The shift in policies is the contributing factor to the growth in telehealth. Over 150 pieces of telehealth legislation were introduced throughout the past couple of years. These changes in policy are currently resulting in an improvement in reimbursement for digital and telehealth healthcare.
As of late 2018, according to the middle of Connected Health Policy, 50 states supplied reimbursement for live video in Medicaid fee-for-service, a payment model that’s dependent on the quantity of care instead of the quality of care. While only 11 states reimbursed for store-and-forward, the collection of clinical information and electronic transmission to a different site for evaluation.
The biggest barrier to adopting telehealth services was mentioned as the absence of reimbursement; any alterations from the reimbursement policy increase and will fuel adoption rate growth. A new proposal from the Centers for Medicare & Medicaid Services to reimburse virtual check-ins may indicate a shift in policy towards telehealth.

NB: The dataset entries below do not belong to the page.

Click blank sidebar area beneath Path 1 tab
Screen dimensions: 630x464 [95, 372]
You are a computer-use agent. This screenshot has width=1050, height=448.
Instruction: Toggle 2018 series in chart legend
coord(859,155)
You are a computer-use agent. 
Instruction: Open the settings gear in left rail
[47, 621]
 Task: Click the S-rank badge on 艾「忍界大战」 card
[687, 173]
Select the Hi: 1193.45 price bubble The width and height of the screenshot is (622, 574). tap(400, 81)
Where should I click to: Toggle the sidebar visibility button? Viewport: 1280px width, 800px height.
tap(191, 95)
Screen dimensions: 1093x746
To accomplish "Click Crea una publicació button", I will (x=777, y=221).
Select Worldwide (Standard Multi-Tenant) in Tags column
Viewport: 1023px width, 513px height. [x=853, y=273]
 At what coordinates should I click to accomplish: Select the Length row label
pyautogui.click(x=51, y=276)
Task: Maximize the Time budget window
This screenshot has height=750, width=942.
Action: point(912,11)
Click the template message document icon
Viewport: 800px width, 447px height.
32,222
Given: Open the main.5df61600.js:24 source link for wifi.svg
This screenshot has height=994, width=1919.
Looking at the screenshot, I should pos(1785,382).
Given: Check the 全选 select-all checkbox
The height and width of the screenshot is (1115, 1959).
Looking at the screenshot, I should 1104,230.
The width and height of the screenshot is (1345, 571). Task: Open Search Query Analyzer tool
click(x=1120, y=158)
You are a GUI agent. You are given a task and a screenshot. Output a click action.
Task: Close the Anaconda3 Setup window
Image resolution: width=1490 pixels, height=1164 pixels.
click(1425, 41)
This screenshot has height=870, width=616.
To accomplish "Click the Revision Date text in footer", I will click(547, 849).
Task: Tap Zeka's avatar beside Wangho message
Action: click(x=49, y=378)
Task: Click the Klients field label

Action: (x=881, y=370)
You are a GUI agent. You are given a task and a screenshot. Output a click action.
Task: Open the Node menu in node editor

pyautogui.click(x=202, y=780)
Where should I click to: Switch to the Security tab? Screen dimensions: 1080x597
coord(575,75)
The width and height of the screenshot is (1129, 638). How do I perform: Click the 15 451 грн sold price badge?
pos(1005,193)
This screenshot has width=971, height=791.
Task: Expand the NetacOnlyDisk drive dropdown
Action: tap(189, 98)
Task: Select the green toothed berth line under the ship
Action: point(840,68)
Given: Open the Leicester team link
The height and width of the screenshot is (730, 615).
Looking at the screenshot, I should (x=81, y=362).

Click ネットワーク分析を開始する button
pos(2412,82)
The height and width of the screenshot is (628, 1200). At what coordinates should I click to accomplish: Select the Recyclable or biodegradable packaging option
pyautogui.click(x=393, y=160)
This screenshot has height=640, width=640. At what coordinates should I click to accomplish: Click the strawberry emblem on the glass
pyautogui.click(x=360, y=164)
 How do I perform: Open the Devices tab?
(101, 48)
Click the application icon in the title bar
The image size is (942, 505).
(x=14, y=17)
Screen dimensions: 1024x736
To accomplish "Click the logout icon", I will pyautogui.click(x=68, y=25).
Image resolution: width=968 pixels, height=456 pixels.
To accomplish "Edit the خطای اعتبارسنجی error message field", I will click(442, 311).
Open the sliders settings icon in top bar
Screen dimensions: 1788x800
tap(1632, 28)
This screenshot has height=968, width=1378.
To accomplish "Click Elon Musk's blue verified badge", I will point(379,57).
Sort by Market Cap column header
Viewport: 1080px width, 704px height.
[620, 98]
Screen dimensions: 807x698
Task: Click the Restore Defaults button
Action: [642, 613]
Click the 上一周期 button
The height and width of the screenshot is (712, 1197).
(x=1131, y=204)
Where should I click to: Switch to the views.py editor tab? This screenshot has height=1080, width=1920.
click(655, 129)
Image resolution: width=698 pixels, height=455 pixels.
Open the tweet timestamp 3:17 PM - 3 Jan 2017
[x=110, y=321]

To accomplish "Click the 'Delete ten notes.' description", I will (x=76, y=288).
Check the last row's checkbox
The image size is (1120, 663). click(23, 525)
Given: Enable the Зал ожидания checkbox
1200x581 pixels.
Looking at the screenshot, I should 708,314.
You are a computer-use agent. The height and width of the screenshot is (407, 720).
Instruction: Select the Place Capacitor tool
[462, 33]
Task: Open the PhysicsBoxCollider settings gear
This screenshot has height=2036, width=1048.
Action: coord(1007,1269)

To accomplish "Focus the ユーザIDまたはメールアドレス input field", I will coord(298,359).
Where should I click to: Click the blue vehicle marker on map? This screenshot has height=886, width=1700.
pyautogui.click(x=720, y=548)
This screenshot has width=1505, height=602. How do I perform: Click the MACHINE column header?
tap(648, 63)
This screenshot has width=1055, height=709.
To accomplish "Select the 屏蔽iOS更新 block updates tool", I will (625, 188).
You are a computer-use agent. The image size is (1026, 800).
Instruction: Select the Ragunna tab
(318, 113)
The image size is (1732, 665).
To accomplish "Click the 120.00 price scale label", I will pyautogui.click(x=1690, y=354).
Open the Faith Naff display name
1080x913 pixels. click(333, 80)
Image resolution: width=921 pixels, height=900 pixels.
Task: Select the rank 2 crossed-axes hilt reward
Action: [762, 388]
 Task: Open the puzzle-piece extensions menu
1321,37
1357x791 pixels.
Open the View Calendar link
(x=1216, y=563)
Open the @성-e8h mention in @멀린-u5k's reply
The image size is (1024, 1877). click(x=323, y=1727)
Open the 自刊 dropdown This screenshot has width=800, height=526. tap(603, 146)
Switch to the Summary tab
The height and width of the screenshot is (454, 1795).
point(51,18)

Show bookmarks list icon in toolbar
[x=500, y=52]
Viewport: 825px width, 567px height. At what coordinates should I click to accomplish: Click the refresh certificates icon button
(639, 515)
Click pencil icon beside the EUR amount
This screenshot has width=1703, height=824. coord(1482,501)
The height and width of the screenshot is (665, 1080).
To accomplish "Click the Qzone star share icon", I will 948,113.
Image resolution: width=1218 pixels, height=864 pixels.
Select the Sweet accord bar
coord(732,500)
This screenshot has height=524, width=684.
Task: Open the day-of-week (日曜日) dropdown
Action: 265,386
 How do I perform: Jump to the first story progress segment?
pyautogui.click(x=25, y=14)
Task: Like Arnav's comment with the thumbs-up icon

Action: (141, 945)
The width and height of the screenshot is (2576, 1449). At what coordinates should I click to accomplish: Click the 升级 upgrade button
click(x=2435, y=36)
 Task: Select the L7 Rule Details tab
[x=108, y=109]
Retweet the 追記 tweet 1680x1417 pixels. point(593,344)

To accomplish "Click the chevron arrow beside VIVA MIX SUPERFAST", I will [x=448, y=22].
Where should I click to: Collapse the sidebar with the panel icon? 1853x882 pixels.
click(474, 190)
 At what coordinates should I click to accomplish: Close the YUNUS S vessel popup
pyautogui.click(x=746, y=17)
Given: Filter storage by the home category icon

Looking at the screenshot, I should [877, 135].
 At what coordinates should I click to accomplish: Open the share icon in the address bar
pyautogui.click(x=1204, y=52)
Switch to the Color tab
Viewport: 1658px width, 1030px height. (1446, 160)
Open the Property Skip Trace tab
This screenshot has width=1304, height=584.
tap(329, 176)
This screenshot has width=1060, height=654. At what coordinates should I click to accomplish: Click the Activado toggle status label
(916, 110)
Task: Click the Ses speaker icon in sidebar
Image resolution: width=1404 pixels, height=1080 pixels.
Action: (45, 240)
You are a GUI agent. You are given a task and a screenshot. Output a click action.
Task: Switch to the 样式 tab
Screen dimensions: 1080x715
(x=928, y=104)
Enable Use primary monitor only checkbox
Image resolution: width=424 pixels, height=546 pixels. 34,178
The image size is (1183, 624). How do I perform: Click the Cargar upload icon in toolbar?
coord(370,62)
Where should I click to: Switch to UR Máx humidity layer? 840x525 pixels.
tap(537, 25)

The fourth factor motivating the growth in telehealth providers is patient and provider receptivity of telehealth. More than three-quarters of consumers (77%) have shown interest in utilizing telehealth programs, and more than 65% are prepared to use telehealth to manage their chronic diseases.
This feeling toward telehealth services continues, As soon as these systems are used by them. Percent of individuals who used telehealth services said that it increases their satisfaction with medical care.
For healthcare leaders, implementing telehealth systems is regarded as crucial for suppliers. Fifty-eight percent of healthcare leaders placed a high priority on providing services. 86% of healthcare executives who have not already adopted into their operations say that it is a medium to high priority.
According to Teladoc’s next annual state of customer telehealth benchmark survey, three-quarters of U.S. hospitals either have consumer telehealth services in place or intend to implement the capacity by the end of 2019.
Lastly, as there is a gap between the requirement for services and solutions and the available budget in place, budgets play a key role in the growth of telehealth.
Investments in programs are modest, with the majority of health care organizations surveyed reporting budgets less than $250,000 annually. Typically, budgets are expected to grow next year, with more than half of executives.
Of healthcare leaders who recognize the requirement for services, only 14% said they have those capacities. This gap demonstrates the continuing expansion of telehealth services.